If You Have to Check Your Disc Golf Bag...
We sometimes have no choice but to trust some of our precious gear to the airlines, and this presents its own set of problems, namely protecting it from damage and fitting other necessities around it.
One good option for protecting your discs came from another player who has traveled for tournament play, Drake Evans. He recommended packing discs in a small piece of luggage and then packing that into a larger piece of luggage. This reduces the chance that your discs could get bent out of shape by the weight of other baggage during transport.
With carts becoming ever more popular, former president of the Las Vegas Disc Golf Club Carl Atwell's experience is also worth noting.
"If you're bringing a cart, I've found the ZÜCA backpack carts to be the best to fly with," Atwell said. "Either the EZ, Backpack, or the XL break down and fit in larger suitcases and you can pack everything else around them. Just know your airline's luggage weight policy and weigh your suitcase once it's loaded."
For those having a hard time fitting everything they need around their cart or other gear, Barsby said a great solution was space bags. These bags, essentially only for use with clothing or other fabric, compress what you're packing to allow you to fit the most possible in the space available. Some require a vacuum or pump while others don't. You just need to be very attentive to weight because you'll be able to fit so much more in your luggage than with conventional packing.
Discs Are Weird
Discs are not something the majority of security personnel or travelers see often or have ever seen, and this can create both problems and opportunities.
On the "problem" side, we have experiences like that of someone we spoke with who described a time when security slowly emptied his entire bag and examined each of his discs individually while he and his wife were "standing there watching in bewilderment." Incidents like this, as well as the story that started off this article, are why anyone bringing discs along should avoid cutting it close with departure times.
As for "opportunity," it's not just security who may be interested in your discs.
"Get ready to explain disc golf to everyone in the terminal," Atwell, who also gave us tips on flying with a cart earlier, said.
Travelers are looking to kill time and a bag of discs tends to provoke questions. Atwell sees that as "the perfect opportunity to introduce them to [his] favorite sport."

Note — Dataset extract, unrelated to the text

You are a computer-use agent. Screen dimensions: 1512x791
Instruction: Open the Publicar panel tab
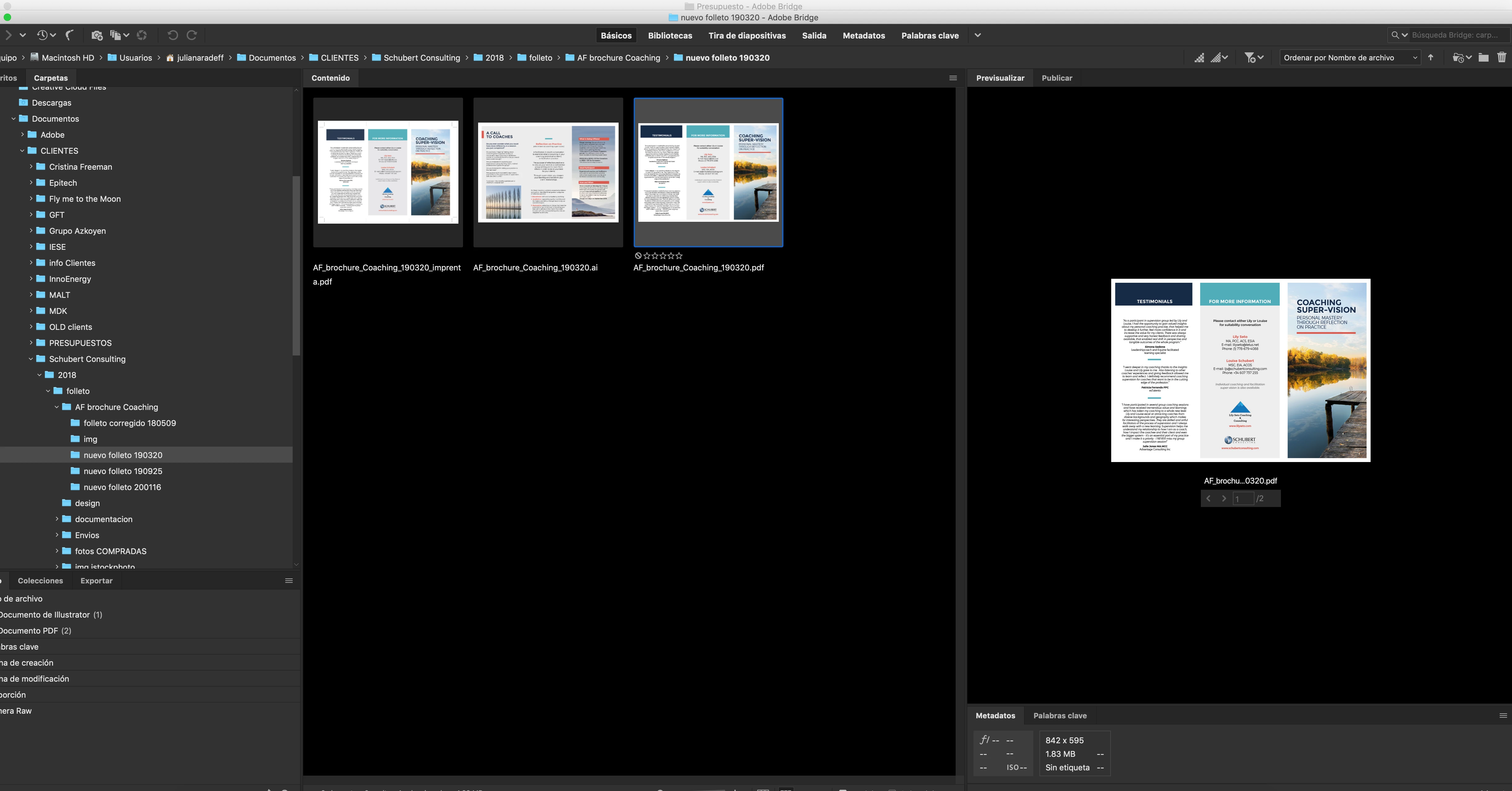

General Tips When Flying for Disc Golf
Along with tips specific to disc golf, Barsby also offered up pointers good for anyone hopping on a plane:
- "Wear a zip sweatshirt on the plane in case it gets chilly on the flight. Or, if you're tired, it can double as a blanket or a pillow."
- "Water up! Flying dehydrates you, so bring an empty water bottle or two to fill up once you're inside the terminal, especially on eight-hour flights or longer."
- "While traveling abroad it's best to have a universal electricity plug, so no matter where you go, you can charge your devices."
- "Noise-cancelling headphones are a must for a quality audio experience...(bonus tips: find a right/left mono plugin for wired headphones; most planes have a mono system. Traveling with a partner? Purchase an audio splitter to enjoy together.)"
- "Make your plans flexible. Sometimes you can circumvent expensive flight costs by keeping your flying days flexible. You can save hundreds, even thousands of dollars on overseas flights by taking a plane a couple days earlier or later than originally planned. With that said, many of the trips I take have a 'guideline' of dates and things to do, but sometimes the most fun is when you have a plan, but are open to the serendipity of life's twists and turns. You could make new friends, find amazing experiences, or a new favorite place when you go with the flow."